(Records excerpted from a collection)
>>>>

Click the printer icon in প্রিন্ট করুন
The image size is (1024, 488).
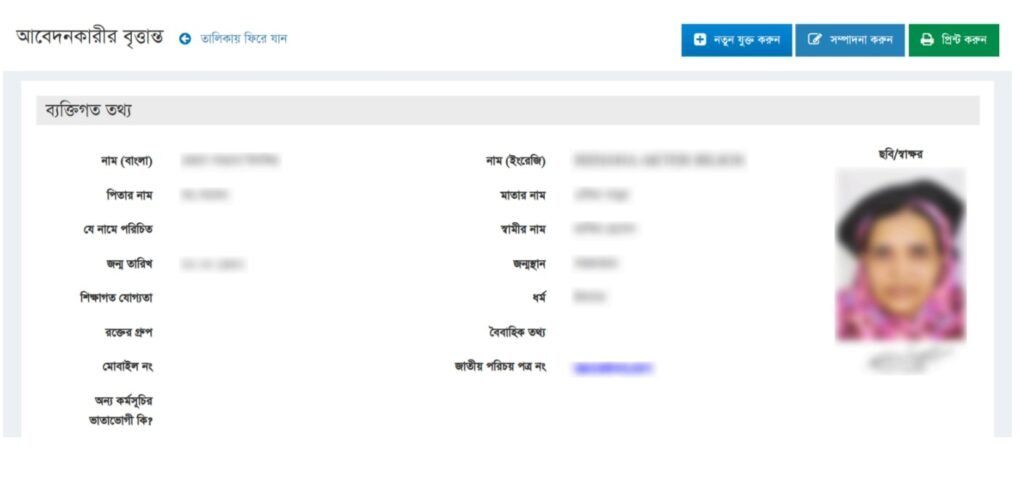pos(927,40)
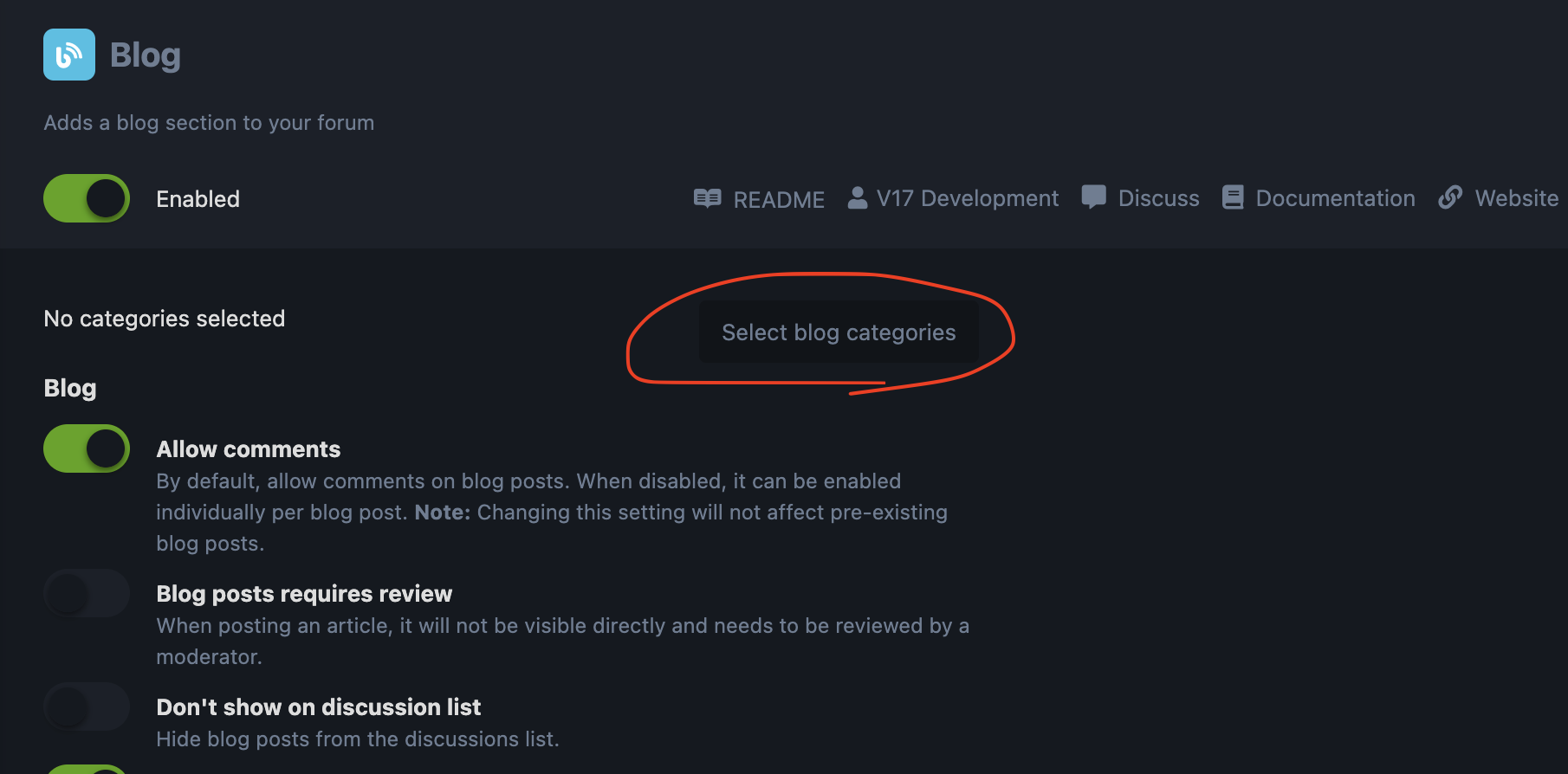Screen dimensions: 1568x774
Task: Click the Discuss speech bubble icon
Action: pos(1093,197)
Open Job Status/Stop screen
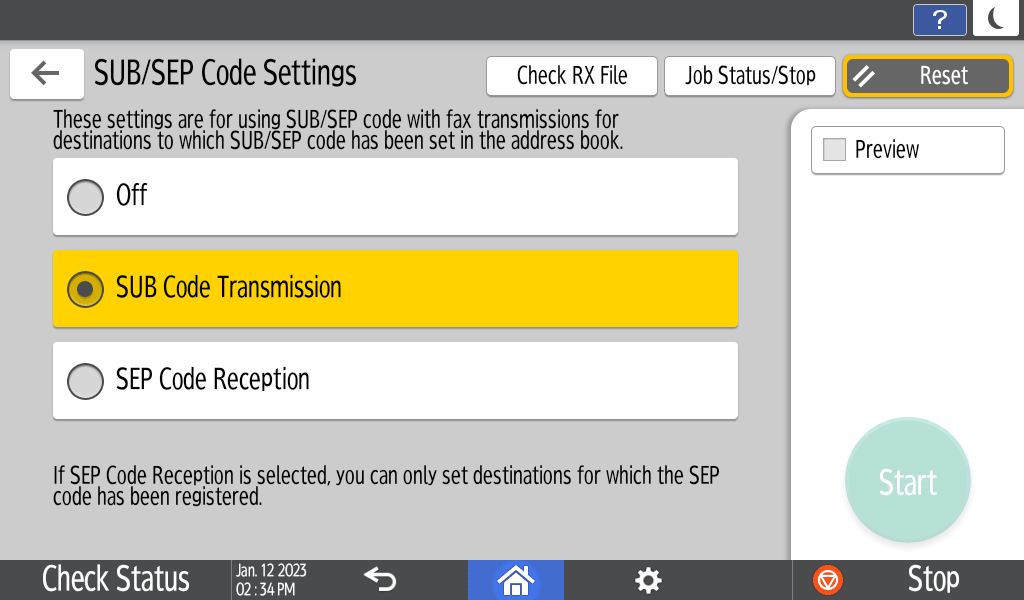 749,76
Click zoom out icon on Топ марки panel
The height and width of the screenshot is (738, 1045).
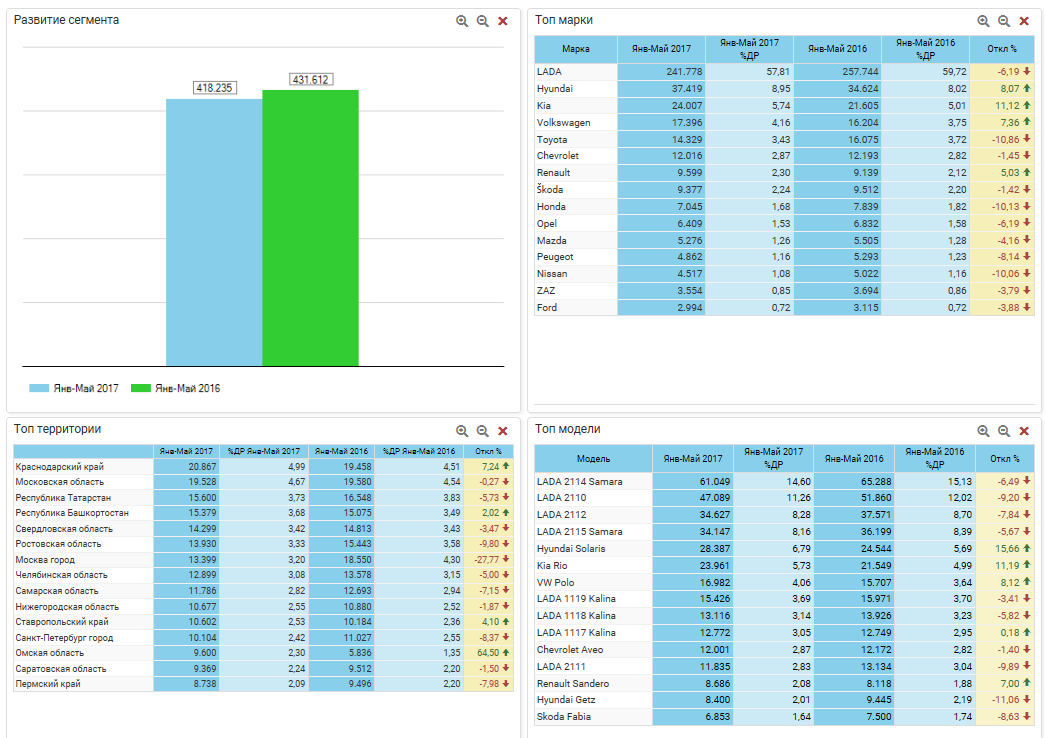pyautogui.click(x=1003, y=21)
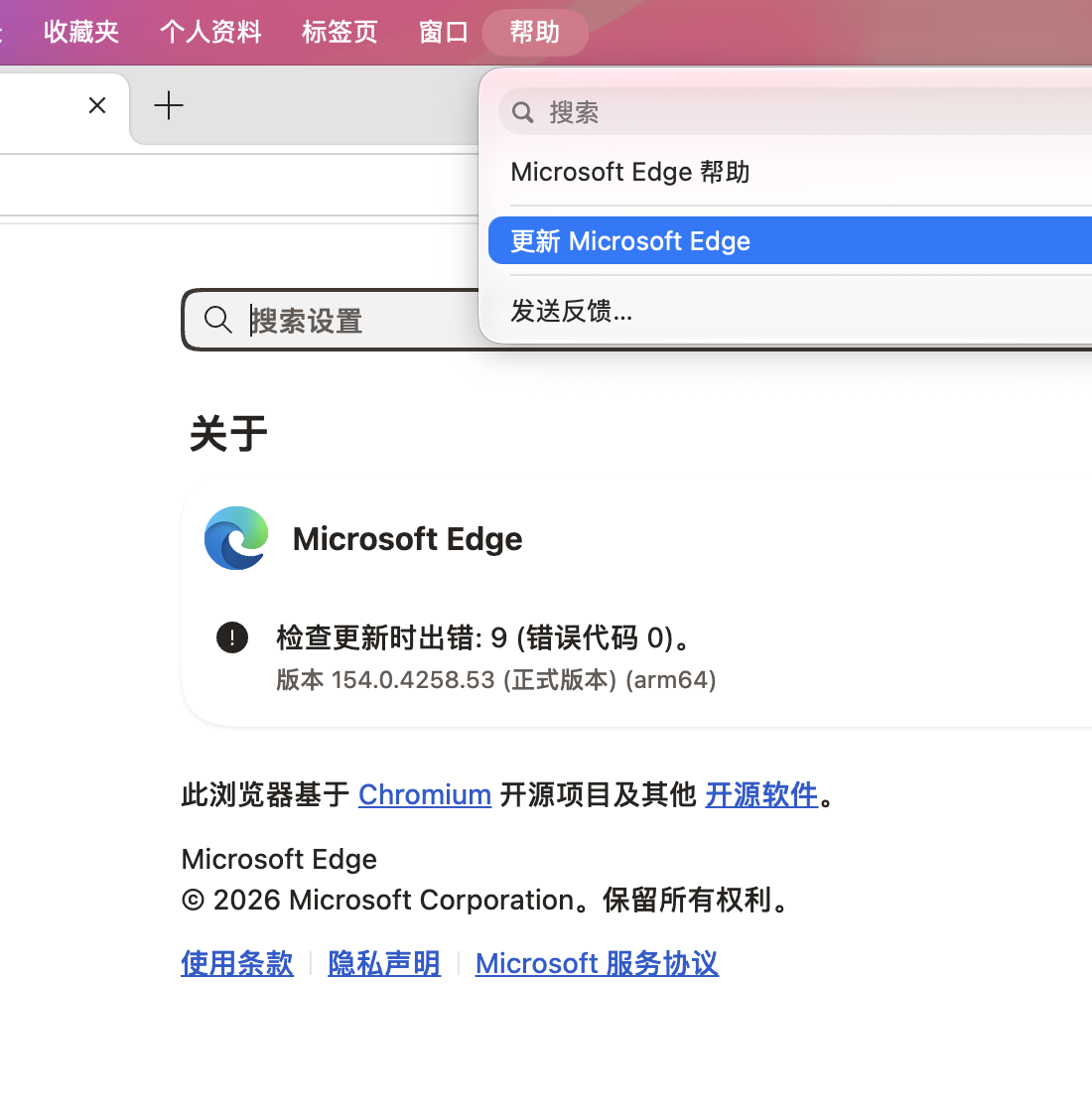The height and width of the screenshot is (1120, 1092).
Task: Open the 开源软件 link
Action: (761, 794)
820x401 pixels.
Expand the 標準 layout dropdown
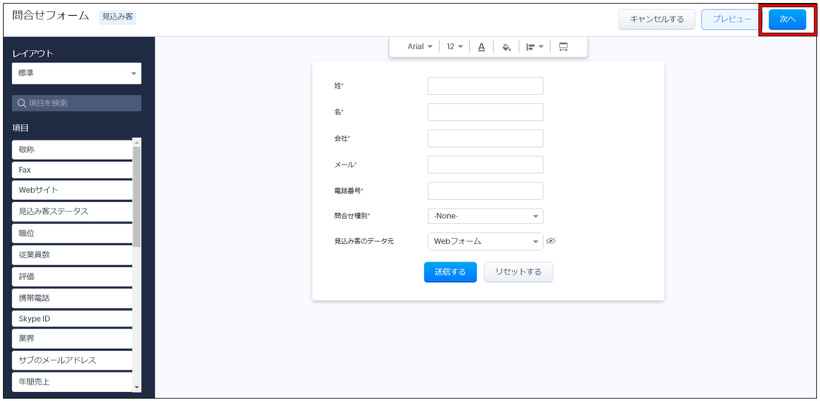(x=76, y=74)
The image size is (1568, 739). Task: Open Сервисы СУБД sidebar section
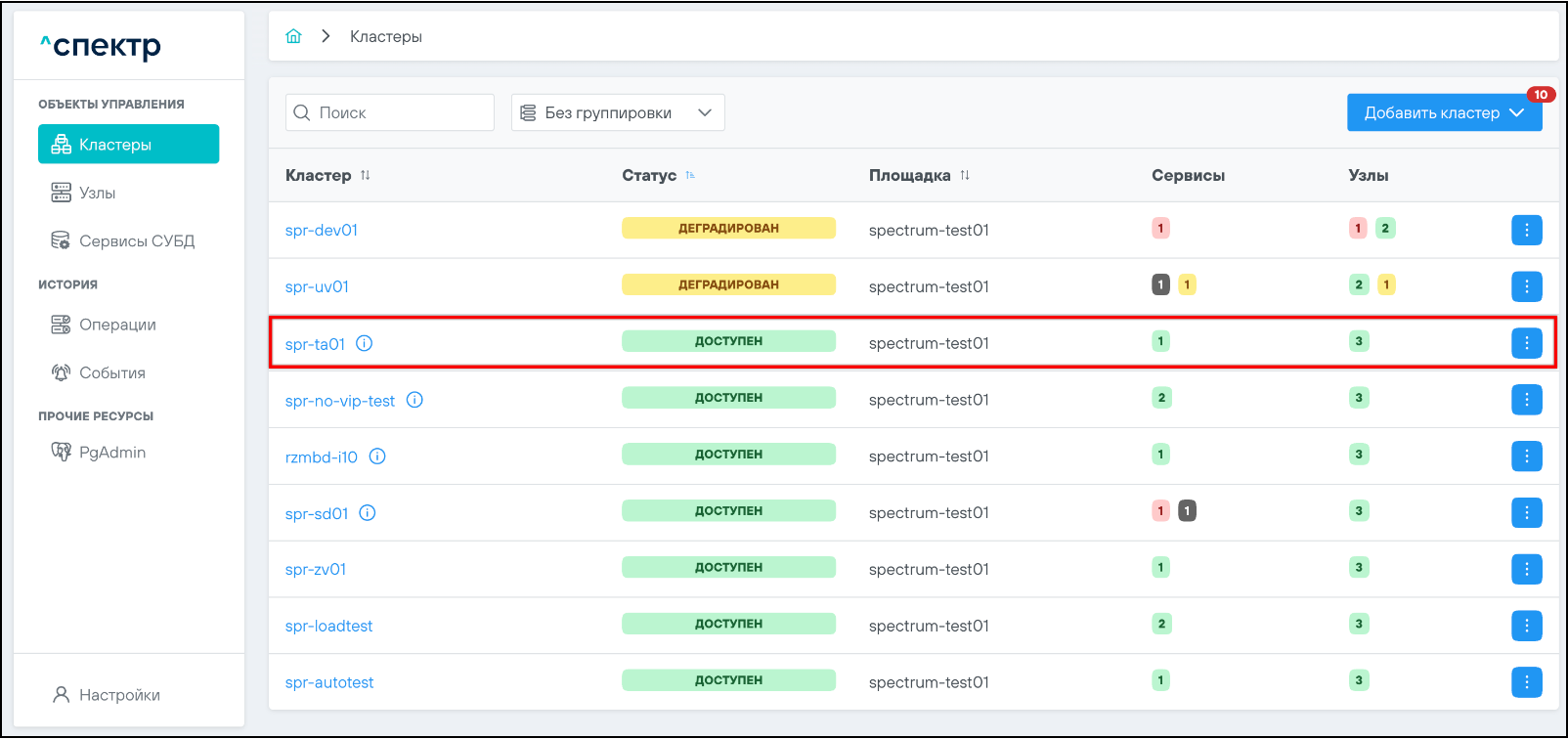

<<<<

- Try it:
Whatever pictures the entries contain, omit them, and write the rest out exactly.

- Written solution:
Click the printer icon in প্রিন্ট করুন
The image size is (1024, 488).
pos(927,40)
Screen dimensions: 1568x774
Task: Click the Discuss speech bubble icon
Action: pos(1093,197)
Open Job Status/Stop screen
 749,76
Click zoom out icon on Топ марки panel
The height and width of the screenshot is (738, 1045).
pyautogui.click(x=1003, y=21)
The height and width of the screenshot is (1120, 1092).
Task: Open the 开源软件 link
Action: (761, 794)
820x401 pixels.
Expand the 標準 layout dropdown
(x=76, y=74)
The image size is (1568, 739). Task: Open Сервисы СУБД sidebar section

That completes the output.